Oxygen measurement experiments

The change in oxygen content between the two built-in sensors was measured in the stop flow electroporation experiments. The oxygen content was measured before and immediately after PEF treatment with various electric fields and 16 pulses. The oxygen content was measured with both sensors simultaneously and the results are presented as the difference in oxygen concentration Δ% after (sensor 2) and before (sensor 1) PEF treatment.

pH measurement setup

The developed pH sensor module consists of photodiode optical glass filter FGL515, 515 nm long-pass (Thorlabs, USA) and white LED LEDWE-15 with forward current 25 mA, power 13.0 mW (0.013 W) (Thorlabs, USA)43. The RealTerm software was used to register the results employing building 10 bit analog to digital converter. To achieve quality measurement an operational amplifier (opamp) based current to voltage converter with floating reference is employed. The second stage amplifier is introduced to increase the magnitude of an offset signal (opamp-based noninverting amplifier with variable gain) (Fig. 8). Floating reference allows extracting essential measurement data without supplementary DC components.

Figure 8
figure 8

Circuit diagram of pH measurement consists of sensor LED D1 with current limiting resistor R1, and photodiode S1, current to voltage converter (opamp OP1 and feedback resistor R2), floating reference (potentiometer R7 and opamp OP3 as a buffer), variable gain amplifier (noninverting opamp OP2, feedback resistor R4, gain resistors R5, R6 and input resistor R3), treated reading is passed to an analog input Ain.

pH sensor consists of white LED D1 and photodiode S1, current produced by photodiode depends on pH measurements. Opamp OP1 based current to voltage converter is employed in order to produce voltage signal of desired amplitude range. Floating reference is connected to the circuit employing opamp OP3 buffer for impedance alignment. Reference is adjusted according to environmental ambient exposure during. The second stage opamp OP2 based amplifier is dedicated extract essential measurement discarding ambient exposure.

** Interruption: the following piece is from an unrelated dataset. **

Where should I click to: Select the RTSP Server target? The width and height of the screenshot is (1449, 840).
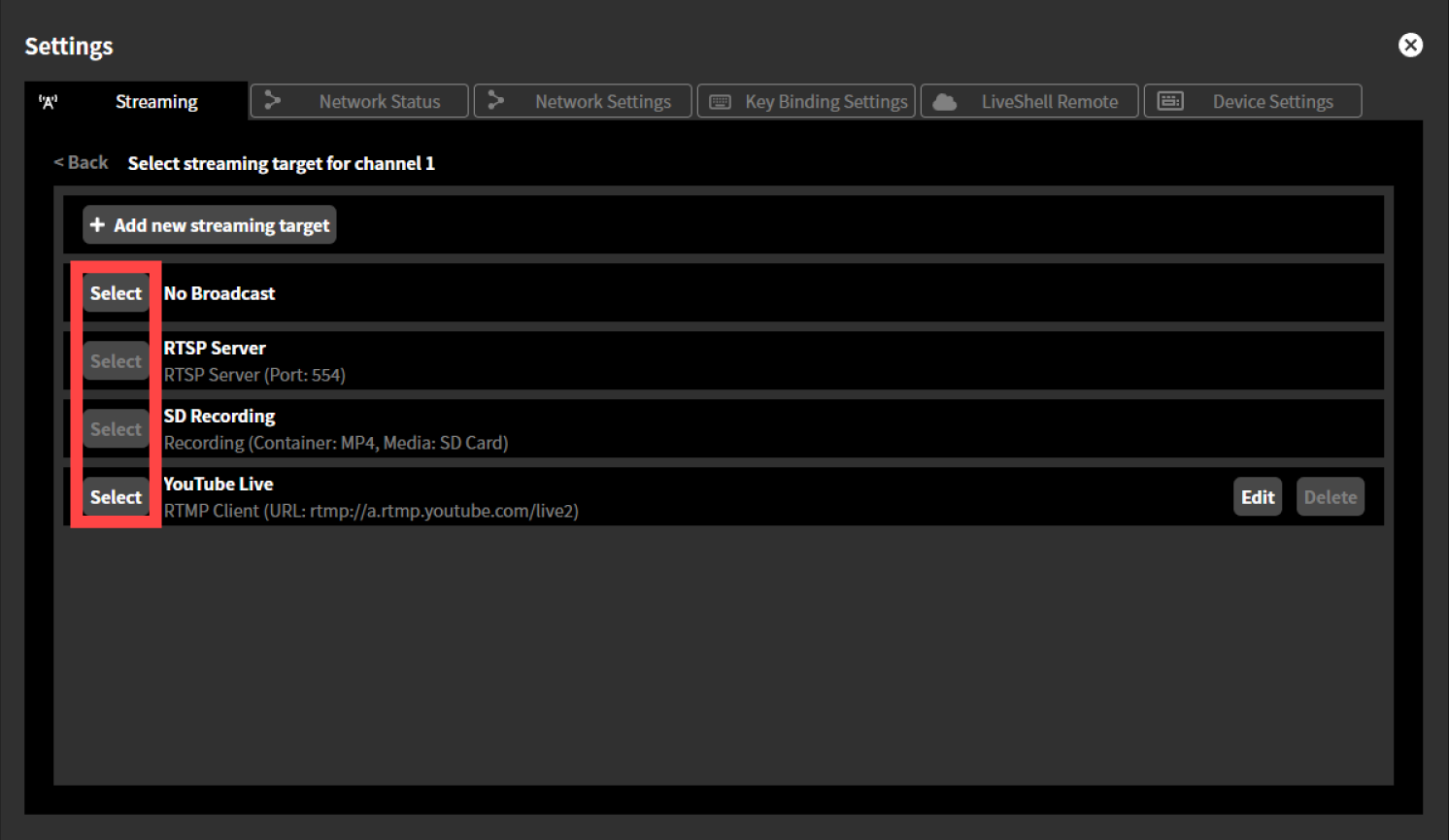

The pH calibration was performed with an RPMI medium containing both sodium bicarbonate and HEPES with four pH values ranging from 6.0 to 8.0. The pH of the cell suspension was measured during the stop flow electroporation experiments at 0, 1.8 and 2.4 kV/cm electric fields with 16 pulses. The pH is calculated using the calibration curve (Supplementary S3).

TEER measurement

LCR-6000m was connected to two adjacent electrodes in one plane and was used for TEER measurement in the stop flow electroporation experiments.